I went to the dinner and it felt very strange because it was like a blind date, there was an expectation that we would walk out with an agreement to make the film. And there was no agreement because I was so out of it that I hardly spoke to Ryan at all. After a couple of hours I asked him to drive me home. And on the way home, you know when you have a fever you're very emotional, and REO Speedwagon, Can't Fight This Feeling was on the radio and I start singing to it and I get really emotional. For the first time I turned to him, and I hadn't really looked at him all night, and I said to him 'I got it, we make a movie called Drive about a man who drives around at night listening to pop music because that's his emotional release.’ And so, in a way, that's how the movie you saw got born.
DD: The unnamed central character is captivating, an old school anti-hero of sorts…
Nicolas Winding Refn: I wanted to create a mysterious character, like an enigma in a way. The Driver very much becomes the man who represents all the other characters’ needs but also their fears. The way he’s dressed at night… he wears a jacket with a scorpion on his back; it’s almost the mark of a knight.
DD: The music is such an important part of the film, it sets the whole tone…

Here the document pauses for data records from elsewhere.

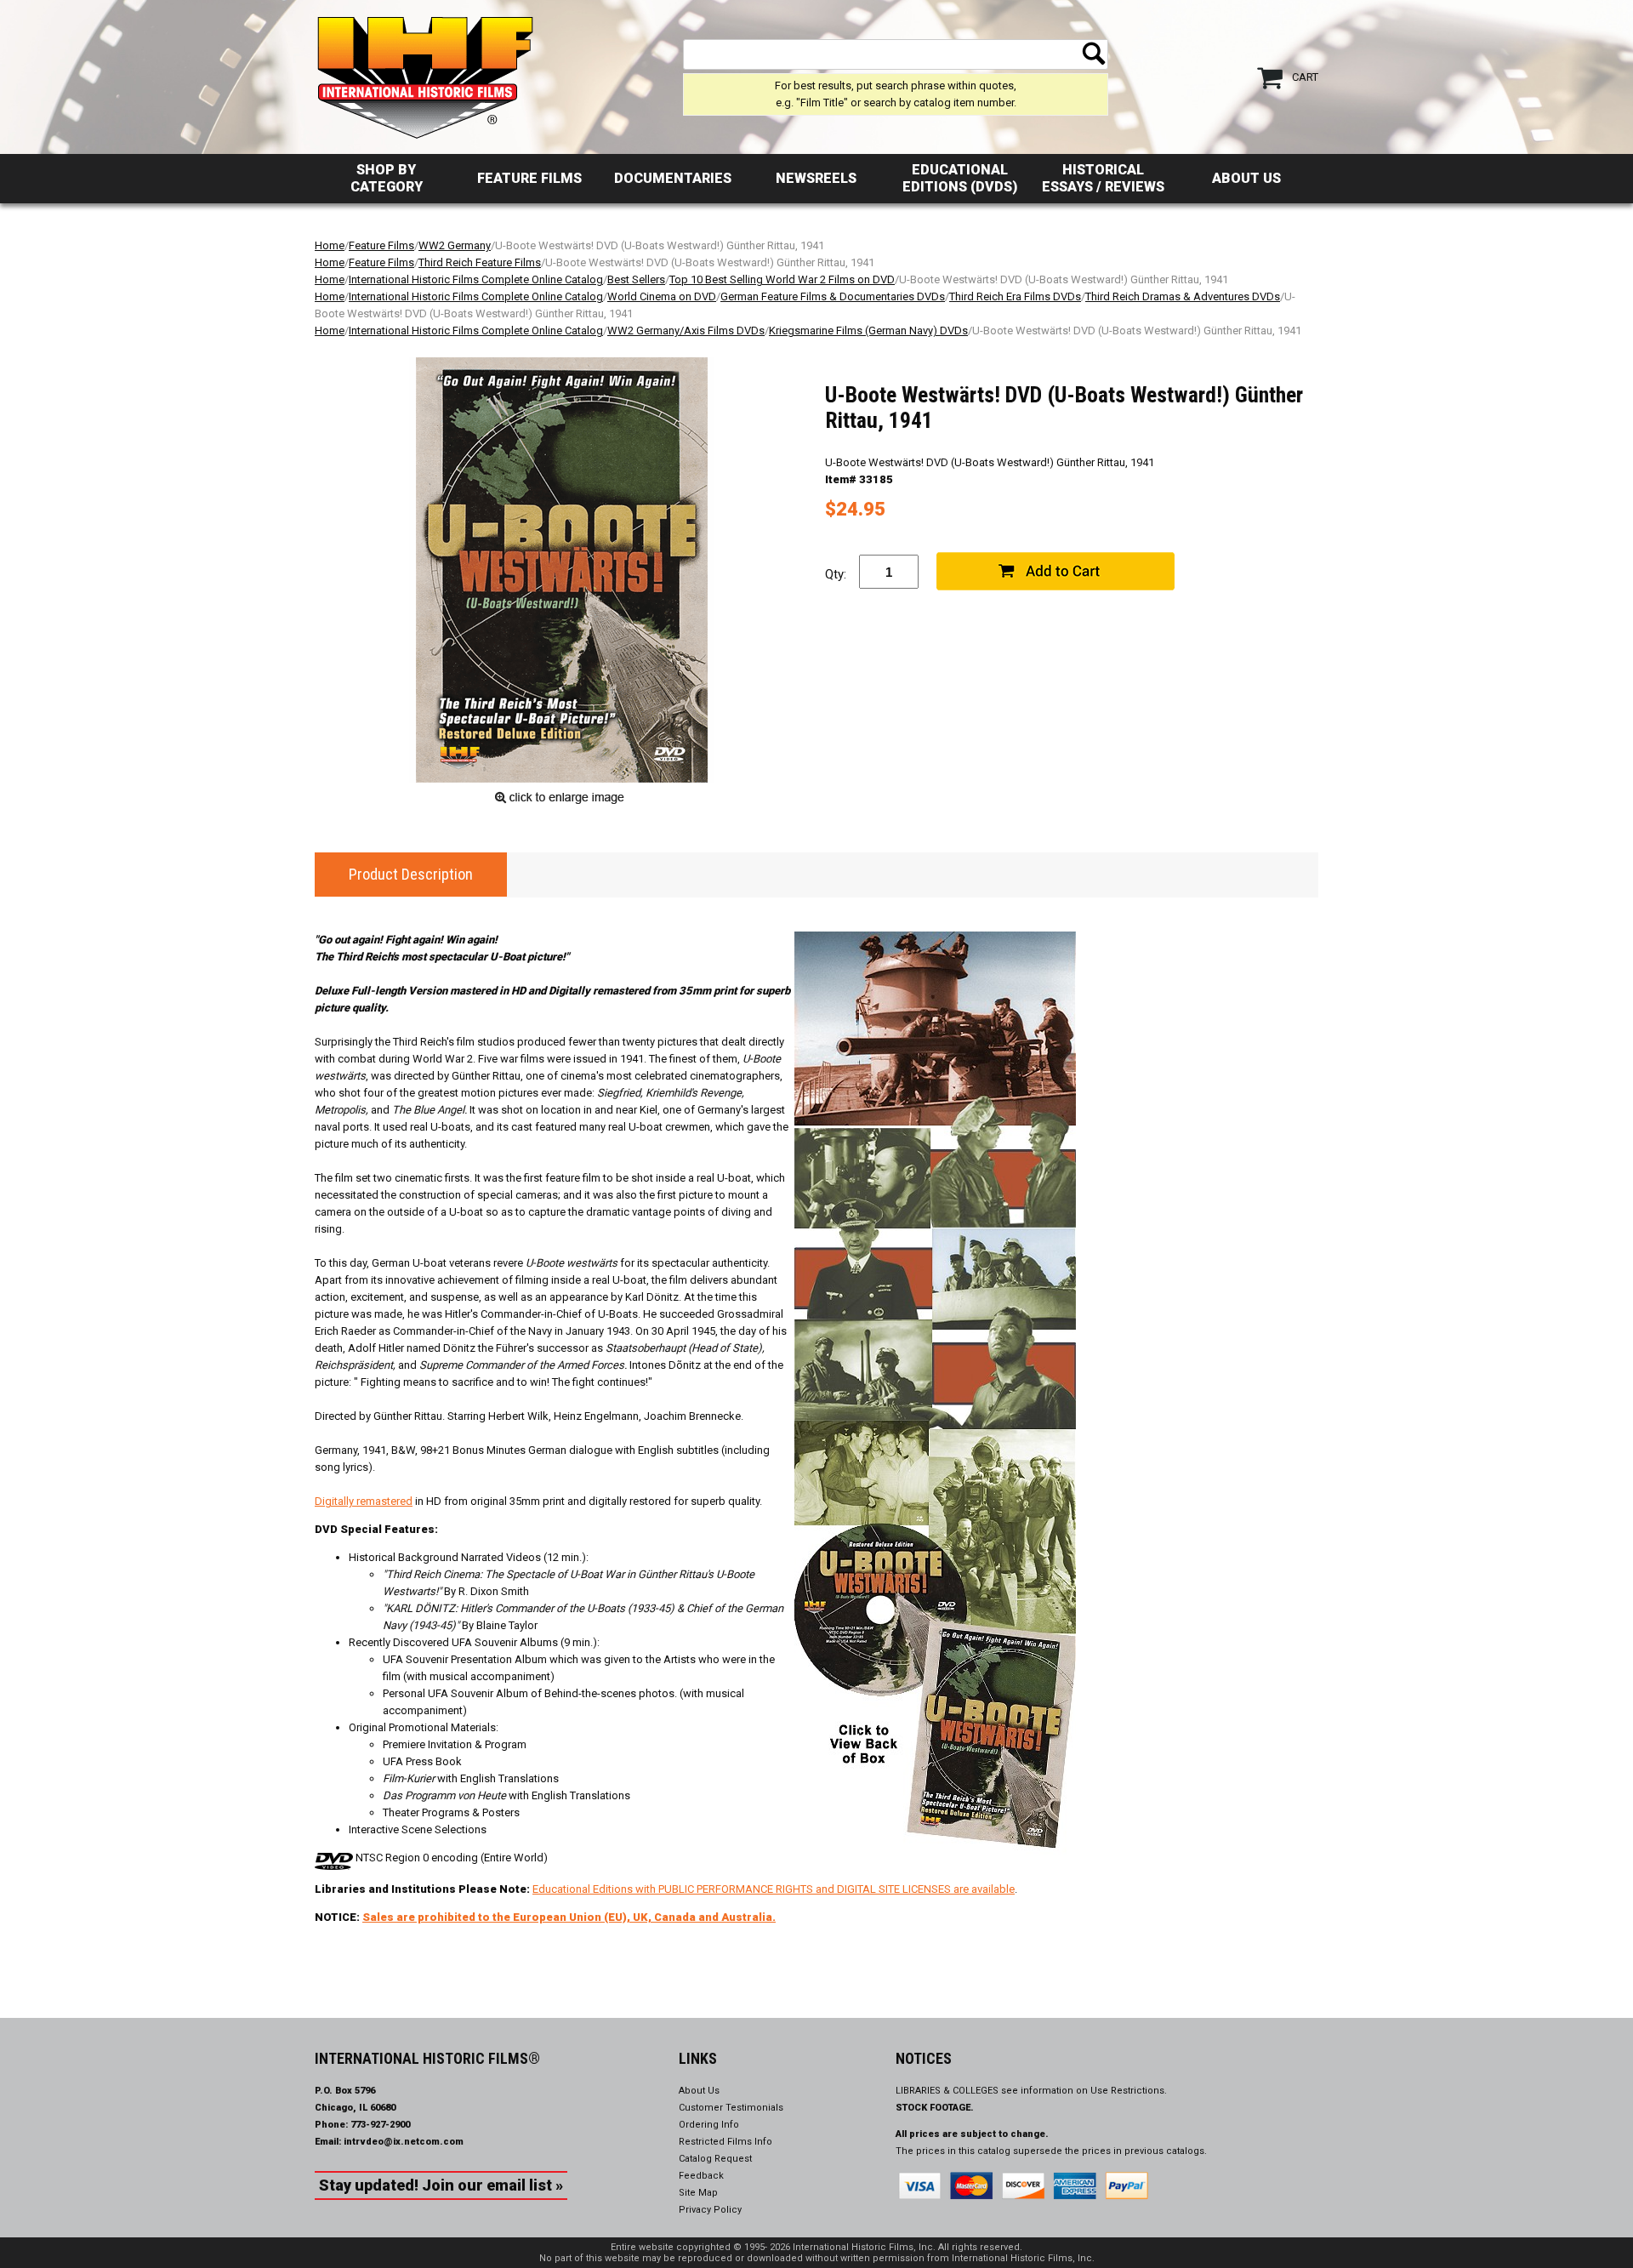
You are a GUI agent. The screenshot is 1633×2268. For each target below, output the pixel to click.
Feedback (701, 2175)
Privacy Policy (710, 2209)
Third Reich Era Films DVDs (1015, 296)
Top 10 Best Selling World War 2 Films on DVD (782, 279)
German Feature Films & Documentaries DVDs (832, 296)
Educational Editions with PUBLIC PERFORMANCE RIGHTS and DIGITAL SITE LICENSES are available (773, 1889)
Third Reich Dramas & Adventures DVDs (1182, 296)
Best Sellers (636, 279)
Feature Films (529, 178)
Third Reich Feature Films (479, 262)
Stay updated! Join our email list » (441, 2185)
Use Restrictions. (1128, 2090)
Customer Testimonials (731, 2107)
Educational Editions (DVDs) (959, 178)
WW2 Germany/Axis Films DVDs (686, 330)
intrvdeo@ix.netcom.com (404, 2141)
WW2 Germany (454, 245)
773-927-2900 (380, 2124)
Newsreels (816, 178)
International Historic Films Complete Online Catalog (476, 279)
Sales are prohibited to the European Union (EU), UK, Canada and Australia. (569, 1917)
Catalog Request (715, 2158)
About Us (1246, 178)
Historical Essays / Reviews (1103, 178)
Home (329, 245)
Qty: (835, 574)
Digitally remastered (364, 1501)
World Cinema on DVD (661, 296)
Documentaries (672, 178)
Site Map (698, 2192)
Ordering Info (709, 2124)
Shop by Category (386, 178)
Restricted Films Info (725, 2141)
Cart (1305, 77)
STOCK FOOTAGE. (935, 2107)
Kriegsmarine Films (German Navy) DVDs (868, 330)
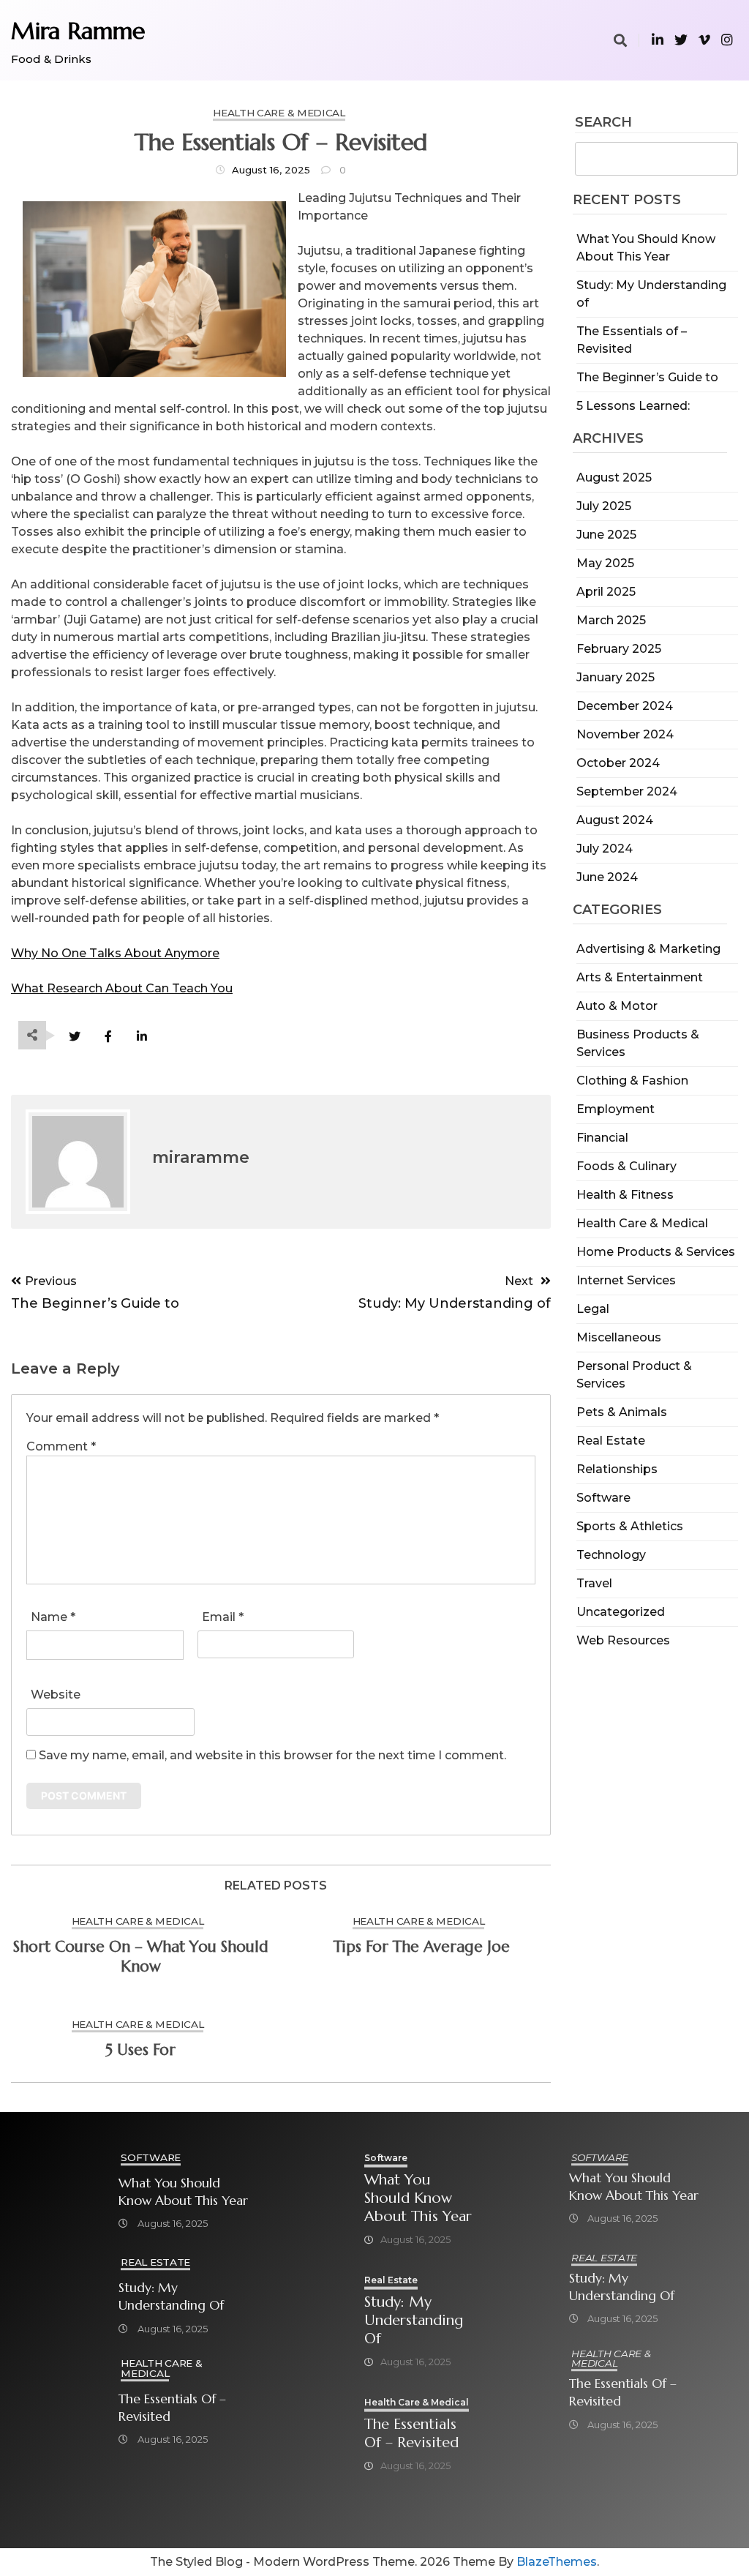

Nicolas Winding Refn: The music came about after listening to a lot of Kraftwerk and early electronic music and the idea that the driver of the film was half man, half machine. And this machine is antique, it’s very delicate, it’s not manufactured, it’s built by hand. The idea with Kraftwerk, when they started creating music in the 70s, [was that they] used antique instruments to create very crude but ultimately beautiful tunes. So the idea of an electronic music score was born out of that concept.
DD: You won the Best Director Award at Cannes - what was that like?
Nicolas Winding Refn: It was pretty fucking cool!
DD: Were you expecting it?
Nicolas Winding Refn: You never expect anything. What happens is that they call you back Sunday if you get anything. So Sunday morning, even if you want to play the 'I'm so relaxed card', yes of course you think about it, of course you do. By 11, I hadn't heard anything, 12… I thought well whatever, great press screening, great reaction, great sales, you know, everybody happy. At 1:30 my French distributor called and said you have to come back tonight. I hadn't realised how much it was a release until it happened.
DD: At the press screening in Cannes there was a lot of laughter. Do you see the film as a comedy? What did you make of the audience reaction to the film?
Nicolas Winding Refn: I think as long as people have a good time: laugh or cry, feel scared… all good things. Like a great melodrama by Douglas Sirk, you laugh a little, you cry a little and not necessarily in the right places.